Arrays and Lists in SQL Server

Erland Sommarskog - SQL Server MVP wrote a great article about using Arrays and Lists in SQL Server.

The problem

You have a number of key values, identifying a couple of rows in a table, and you want to retrieve these rows. If you are composing the SELECT statement in the client code, you might have some code that looks like this:

  SQL = "SELECT ProductID, ProductName FROM Northwind..Products " & _
"WHERE ProductID IN (" & List & ")" rs = cmd.Execute(SQL)

List is here a variable which you somewhere have assigned a string value of a comma-separated list, for instance "9, 12, 27, 39".

Now you want to use stored procedures. However, you don't seem to find that any apparent way of doing this. Some people try with:

   CREATE PROCEDURE get_product_names @ids varchar(50) AS
SELECT ProductID, ProductName
FROM Northwind..Products WHERE ProductID IN (@ids)

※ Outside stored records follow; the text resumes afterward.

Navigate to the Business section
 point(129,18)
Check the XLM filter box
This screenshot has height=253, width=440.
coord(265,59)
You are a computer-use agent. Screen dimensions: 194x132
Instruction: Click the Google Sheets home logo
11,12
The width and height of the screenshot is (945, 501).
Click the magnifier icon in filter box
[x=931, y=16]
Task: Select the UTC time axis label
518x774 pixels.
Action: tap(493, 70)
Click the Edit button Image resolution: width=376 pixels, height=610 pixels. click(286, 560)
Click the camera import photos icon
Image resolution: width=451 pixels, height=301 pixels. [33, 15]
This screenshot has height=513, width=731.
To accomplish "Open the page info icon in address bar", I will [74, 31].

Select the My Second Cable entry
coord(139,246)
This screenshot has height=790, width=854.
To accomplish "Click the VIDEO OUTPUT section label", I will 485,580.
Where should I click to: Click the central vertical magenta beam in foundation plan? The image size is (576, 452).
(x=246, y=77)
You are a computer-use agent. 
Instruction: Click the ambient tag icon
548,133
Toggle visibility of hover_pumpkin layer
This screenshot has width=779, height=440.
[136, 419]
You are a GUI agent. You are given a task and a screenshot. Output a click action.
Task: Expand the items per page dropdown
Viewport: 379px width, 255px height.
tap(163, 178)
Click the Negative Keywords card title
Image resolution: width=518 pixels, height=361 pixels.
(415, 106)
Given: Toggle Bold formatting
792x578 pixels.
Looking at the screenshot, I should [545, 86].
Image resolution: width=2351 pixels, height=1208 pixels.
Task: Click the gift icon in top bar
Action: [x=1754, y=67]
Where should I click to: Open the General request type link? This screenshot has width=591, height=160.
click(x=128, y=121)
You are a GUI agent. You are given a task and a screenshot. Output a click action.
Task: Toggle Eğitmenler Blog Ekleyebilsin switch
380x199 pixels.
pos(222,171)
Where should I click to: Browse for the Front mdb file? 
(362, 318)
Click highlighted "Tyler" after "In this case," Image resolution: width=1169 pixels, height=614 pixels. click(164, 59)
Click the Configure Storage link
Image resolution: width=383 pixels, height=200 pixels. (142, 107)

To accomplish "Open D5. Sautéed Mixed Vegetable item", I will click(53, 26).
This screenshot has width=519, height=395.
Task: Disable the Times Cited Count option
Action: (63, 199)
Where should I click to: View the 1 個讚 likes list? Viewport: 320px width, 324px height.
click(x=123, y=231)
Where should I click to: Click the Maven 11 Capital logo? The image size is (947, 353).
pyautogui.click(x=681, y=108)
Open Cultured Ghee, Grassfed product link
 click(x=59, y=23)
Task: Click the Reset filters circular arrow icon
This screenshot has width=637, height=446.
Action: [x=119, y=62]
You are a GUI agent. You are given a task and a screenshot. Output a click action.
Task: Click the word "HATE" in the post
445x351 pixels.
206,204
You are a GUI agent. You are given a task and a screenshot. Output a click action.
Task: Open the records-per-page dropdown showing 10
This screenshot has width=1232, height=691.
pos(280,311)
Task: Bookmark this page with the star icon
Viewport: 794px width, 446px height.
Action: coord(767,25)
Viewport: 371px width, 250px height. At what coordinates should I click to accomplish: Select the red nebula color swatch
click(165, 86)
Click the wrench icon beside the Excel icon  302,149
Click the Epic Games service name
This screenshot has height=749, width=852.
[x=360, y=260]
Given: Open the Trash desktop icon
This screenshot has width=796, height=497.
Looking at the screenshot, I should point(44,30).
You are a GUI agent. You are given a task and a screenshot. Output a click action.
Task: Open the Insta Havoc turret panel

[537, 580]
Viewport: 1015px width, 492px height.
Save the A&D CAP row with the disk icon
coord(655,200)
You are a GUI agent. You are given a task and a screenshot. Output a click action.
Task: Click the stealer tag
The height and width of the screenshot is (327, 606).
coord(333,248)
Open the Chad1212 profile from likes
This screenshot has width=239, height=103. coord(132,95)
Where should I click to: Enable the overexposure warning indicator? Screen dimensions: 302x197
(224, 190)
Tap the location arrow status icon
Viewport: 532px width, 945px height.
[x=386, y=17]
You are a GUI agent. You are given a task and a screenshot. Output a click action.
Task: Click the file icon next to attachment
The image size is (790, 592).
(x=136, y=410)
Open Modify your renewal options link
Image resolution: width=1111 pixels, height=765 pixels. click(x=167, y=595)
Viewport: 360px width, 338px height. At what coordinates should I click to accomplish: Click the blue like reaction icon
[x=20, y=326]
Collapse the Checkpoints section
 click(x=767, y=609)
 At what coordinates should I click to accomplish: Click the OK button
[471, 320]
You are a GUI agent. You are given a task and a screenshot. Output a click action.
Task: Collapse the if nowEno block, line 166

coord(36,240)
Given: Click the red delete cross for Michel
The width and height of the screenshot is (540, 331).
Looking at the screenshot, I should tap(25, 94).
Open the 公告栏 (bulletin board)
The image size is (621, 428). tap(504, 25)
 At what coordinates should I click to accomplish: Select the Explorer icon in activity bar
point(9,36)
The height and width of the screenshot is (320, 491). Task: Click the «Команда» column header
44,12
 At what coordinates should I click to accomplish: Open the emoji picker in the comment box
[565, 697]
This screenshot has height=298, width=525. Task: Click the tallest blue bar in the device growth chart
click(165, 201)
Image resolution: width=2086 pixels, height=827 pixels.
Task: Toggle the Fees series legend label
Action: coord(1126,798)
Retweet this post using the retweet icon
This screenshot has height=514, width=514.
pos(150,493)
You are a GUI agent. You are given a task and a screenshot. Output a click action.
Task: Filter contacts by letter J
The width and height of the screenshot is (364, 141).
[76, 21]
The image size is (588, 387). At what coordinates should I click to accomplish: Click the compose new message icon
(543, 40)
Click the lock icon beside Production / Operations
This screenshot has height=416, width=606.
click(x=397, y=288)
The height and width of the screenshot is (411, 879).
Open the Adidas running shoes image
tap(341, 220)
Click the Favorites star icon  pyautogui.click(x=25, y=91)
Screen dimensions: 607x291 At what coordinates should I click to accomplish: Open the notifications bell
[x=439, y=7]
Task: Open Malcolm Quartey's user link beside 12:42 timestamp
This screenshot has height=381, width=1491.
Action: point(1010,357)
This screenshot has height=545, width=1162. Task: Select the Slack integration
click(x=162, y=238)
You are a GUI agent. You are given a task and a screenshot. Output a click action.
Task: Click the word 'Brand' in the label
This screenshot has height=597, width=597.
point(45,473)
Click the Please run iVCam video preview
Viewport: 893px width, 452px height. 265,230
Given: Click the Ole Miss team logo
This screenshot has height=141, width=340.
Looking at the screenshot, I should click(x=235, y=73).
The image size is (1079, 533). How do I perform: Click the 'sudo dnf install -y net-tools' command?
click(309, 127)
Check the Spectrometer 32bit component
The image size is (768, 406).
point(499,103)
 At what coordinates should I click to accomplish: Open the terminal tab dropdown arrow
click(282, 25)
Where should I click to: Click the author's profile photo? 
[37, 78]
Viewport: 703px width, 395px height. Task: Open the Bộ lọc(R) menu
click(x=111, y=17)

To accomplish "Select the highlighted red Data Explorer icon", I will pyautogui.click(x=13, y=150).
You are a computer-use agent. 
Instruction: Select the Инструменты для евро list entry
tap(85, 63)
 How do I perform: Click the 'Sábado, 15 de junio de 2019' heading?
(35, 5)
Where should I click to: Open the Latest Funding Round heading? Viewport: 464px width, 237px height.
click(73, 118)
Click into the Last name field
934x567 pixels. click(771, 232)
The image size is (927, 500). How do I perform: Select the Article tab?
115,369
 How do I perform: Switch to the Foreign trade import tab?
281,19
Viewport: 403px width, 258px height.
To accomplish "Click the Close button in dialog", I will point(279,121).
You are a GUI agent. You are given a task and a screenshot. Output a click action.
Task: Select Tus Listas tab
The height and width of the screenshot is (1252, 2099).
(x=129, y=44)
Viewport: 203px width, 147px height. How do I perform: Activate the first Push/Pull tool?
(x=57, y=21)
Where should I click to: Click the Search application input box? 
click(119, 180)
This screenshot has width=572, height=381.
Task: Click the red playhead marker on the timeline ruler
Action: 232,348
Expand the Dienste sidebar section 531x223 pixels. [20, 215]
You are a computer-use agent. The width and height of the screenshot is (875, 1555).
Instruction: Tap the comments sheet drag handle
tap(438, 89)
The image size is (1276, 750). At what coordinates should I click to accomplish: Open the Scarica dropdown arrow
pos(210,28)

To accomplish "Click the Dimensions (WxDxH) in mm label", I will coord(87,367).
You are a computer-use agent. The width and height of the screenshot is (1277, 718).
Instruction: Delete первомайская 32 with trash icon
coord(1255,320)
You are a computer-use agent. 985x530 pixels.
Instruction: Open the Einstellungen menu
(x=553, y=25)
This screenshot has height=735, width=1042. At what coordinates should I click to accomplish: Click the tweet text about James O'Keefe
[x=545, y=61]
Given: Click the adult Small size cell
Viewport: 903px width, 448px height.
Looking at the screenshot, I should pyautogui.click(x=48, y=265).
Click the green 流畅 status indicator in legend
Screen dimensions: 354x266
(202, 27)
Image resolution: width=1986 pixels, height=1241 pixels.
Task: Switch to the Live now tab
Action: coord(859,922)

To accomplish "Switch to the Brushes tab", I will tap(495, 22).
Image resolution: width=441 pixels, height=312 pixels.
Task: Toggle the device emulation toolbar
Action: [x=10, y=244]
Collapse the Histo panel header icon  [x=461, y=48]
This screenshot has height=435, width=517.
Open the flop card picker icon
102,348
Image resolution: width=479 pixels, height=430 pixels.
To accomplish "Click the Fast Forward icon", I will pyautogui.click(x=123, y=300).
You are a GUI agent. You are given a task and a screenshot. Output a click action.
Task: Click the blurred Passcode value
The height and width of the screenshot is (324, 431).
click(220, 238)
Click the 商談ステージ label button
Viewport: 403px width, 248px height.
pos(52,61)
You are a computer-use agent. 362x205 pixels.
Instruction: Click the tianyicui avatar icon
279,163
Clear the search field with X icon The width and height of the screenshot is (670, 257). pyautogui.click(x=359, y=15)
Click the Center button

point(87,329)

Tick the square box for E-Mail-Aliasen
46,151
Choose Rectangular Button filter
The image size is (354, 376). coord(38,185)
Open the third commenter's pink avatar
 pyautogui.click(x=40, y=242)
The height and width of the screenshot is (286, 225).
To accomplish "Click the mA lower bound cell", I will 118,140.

Which they then try to call:

   EXEC get_product_names '9, 12, 27, 37'

But this fails with:

   Server: Msg 245, Level 16, State 1, Procedure get_product_names,Line 2
Syntax error converting the varchar value '9, 12, 27, 37'
to a column of data type int.

This fails, because we are no longer composing an SQL statement dynamically, and @ids is just one value in the IN clause. An IN clause could also read:

   ... WHERE col IN (@a, @b, @c)

Others that run into the problem say to themselves: If T-SQL has arrays like any other normal language, then this is not a problem. Well, T-SQL does have arrays. They are called tables, and for all matters they are much more general in nature than arrays. If all you want is plain integer-indexed array with a single value in each cell, this is easily emulated in a table. However, you cannot pass a table as a parameter to a stored procedure. When one stored procedure calls another stored procedure this is not much of a problem, because they can agree on a common table to use for their interchange. This is not possible when you call a stored procedure from a client. But: a client can pass a string, and in SQL you can unpack that string into a table, and most of the methods I describe in this article use some technique to do this.